**PROBLEM TO SOLVE:**
Rewrite everything from the first of the lines below down to the line with "Action: point(261,86)" as a numbered list, counting both ends, skipping blank lines, and leaving out the pictures.

**GIVEN RECORDS:**
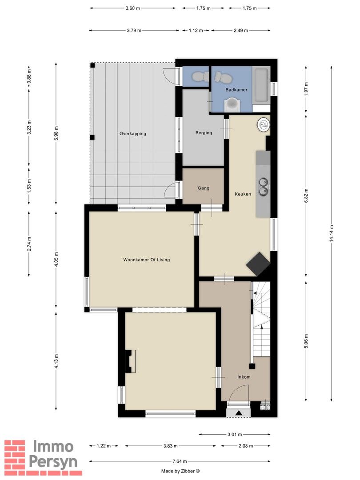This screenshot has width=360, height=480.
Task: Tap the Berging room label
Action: point(204,133)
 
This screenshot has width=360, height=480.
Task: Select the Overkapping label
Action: point(132,134)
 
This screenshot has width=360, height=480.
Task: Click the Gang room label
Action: point(204,188)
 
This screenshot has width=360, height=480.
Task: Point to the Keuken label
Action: point(243,194)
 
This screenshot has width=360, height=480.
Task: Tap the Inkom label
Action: point(244,377)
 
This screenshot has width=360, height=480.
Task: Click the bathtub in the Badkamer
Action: point(261,86)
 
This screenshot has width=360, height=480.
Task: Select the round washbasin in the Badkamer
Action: point(232,104)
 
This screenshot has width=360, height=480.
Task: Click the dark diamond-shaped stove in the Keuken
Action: point(258,264)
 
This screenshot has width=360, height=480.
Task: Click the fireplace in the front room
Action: point(130,361)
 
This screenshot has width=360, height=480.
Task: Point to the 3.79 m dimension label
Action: point(133,31)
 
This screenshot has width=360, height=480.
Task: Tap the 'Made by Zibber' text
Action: point(180,471)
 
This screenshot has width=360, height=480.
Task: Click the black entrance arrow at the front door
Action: point(239,413)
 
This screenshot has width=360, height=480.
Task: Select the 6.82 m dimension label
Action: point(306,194)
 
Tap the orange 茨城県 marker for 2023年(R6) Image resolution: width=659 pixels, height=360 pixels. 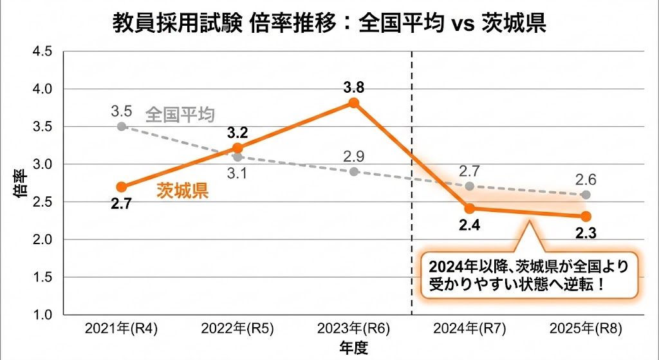tap(353, 103)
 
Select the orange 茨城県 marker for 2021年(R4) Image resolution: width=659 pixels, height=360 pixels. tap(121, 187)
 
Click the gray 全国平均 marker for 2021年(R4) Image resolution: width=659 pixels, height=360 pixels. tap(121, 126)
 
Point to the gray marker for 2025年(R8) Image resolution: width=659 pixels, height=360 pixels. tap(586, 194)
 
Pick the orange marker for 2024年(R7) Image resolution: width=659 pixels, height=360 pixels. tap(470, 209)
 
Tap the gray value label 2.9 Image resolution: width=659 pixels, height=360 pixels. tap(353, 156)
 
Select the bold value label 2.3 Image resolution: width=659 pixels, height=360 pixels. tap(586, 233)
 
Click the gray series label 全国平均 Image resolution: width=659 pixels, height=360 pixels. tap(180, 115)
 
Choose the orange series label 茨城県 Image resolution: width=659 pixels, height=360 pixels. tap(183, 191)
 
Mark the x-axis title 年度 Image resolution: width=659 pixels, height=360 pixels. tap(353, 348)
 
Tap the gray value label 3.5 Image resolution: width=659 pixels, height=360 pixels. tap(121, 111)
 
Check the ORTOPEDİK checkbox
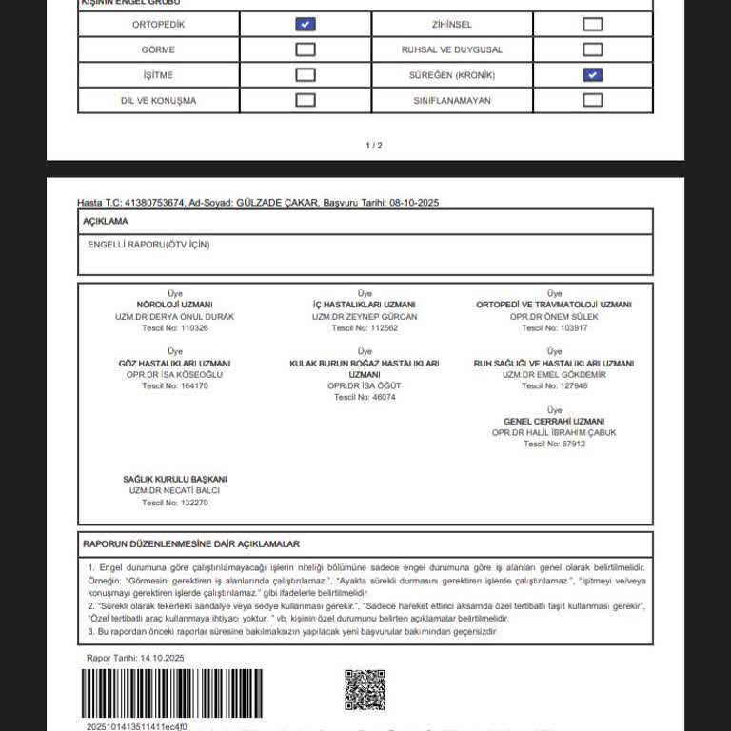tap(306, 25)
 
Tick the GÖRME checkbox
tap(306, 49)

**PROBLEM SOLUTION:**
1. This screenshot has width=360, height=480.
2. Task: Tap the Berging room label
3. Action: point(204,133)
4. This screenshot has width=360, height=480.
5. Task: Select the Overkapping label
6. Action: point(132,134)
7. This screenshot has width=360, height=480.
8. Task: Click the Gang room label
9. Action: point(204,188)
10. This screenshot has width=360, height=480.
11. Task: Point to the Keuken label
12. Action: point(243,194)
13. This screenshot has width=360, height=480.
14. Task: Tap the Inkom label
15. Action: point(244,377)
16. This screenshot has width=360, height=480.
17. Task: Click the bathtub in the Badkamer
18. Action: point(261,86)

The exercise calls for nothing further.